What you need to do
Transcribe only the lines from the one containing "You are a GUI" through the final line of the entries below, exactly, and exclude the pictures.

Input for this task
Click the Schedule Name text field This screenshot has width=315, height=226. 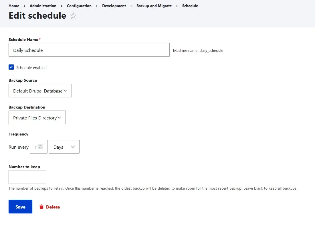tap(89, 50)
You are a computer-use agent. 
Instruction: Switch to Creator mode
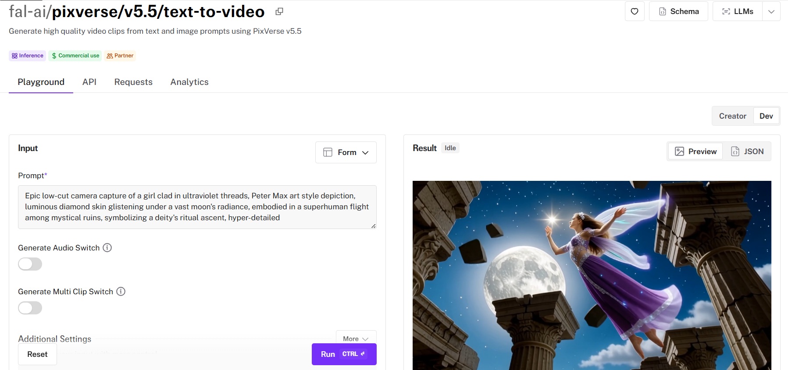(732, 116)
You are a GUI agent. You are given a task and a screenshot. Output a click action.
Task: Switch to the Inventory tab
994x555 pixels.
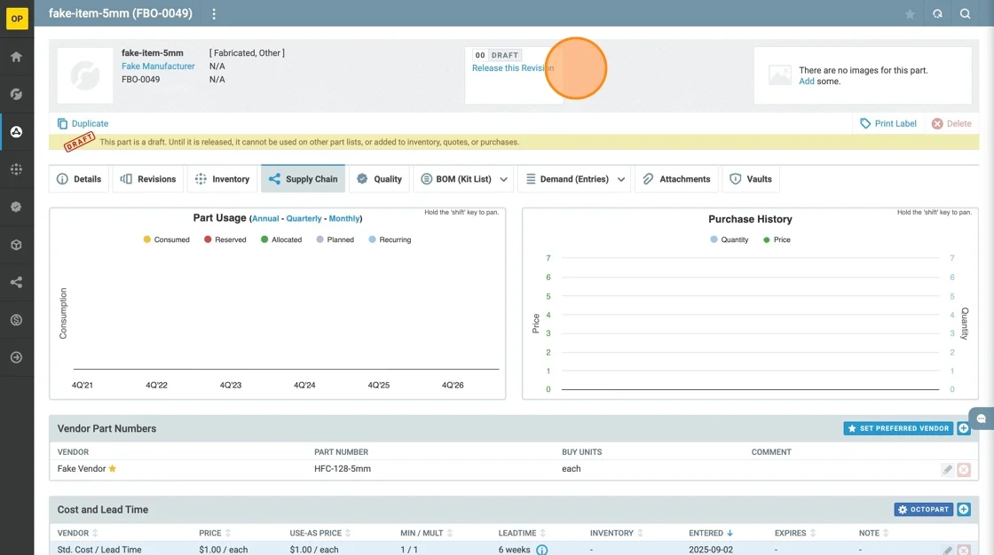tap(222, 179)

Reply to the exercise
You are a GUI agent. You are given a task and a screenshot. Output a click action.
Task: Switch to the Inventory tab
994x555 pixels.
tap(222, 179)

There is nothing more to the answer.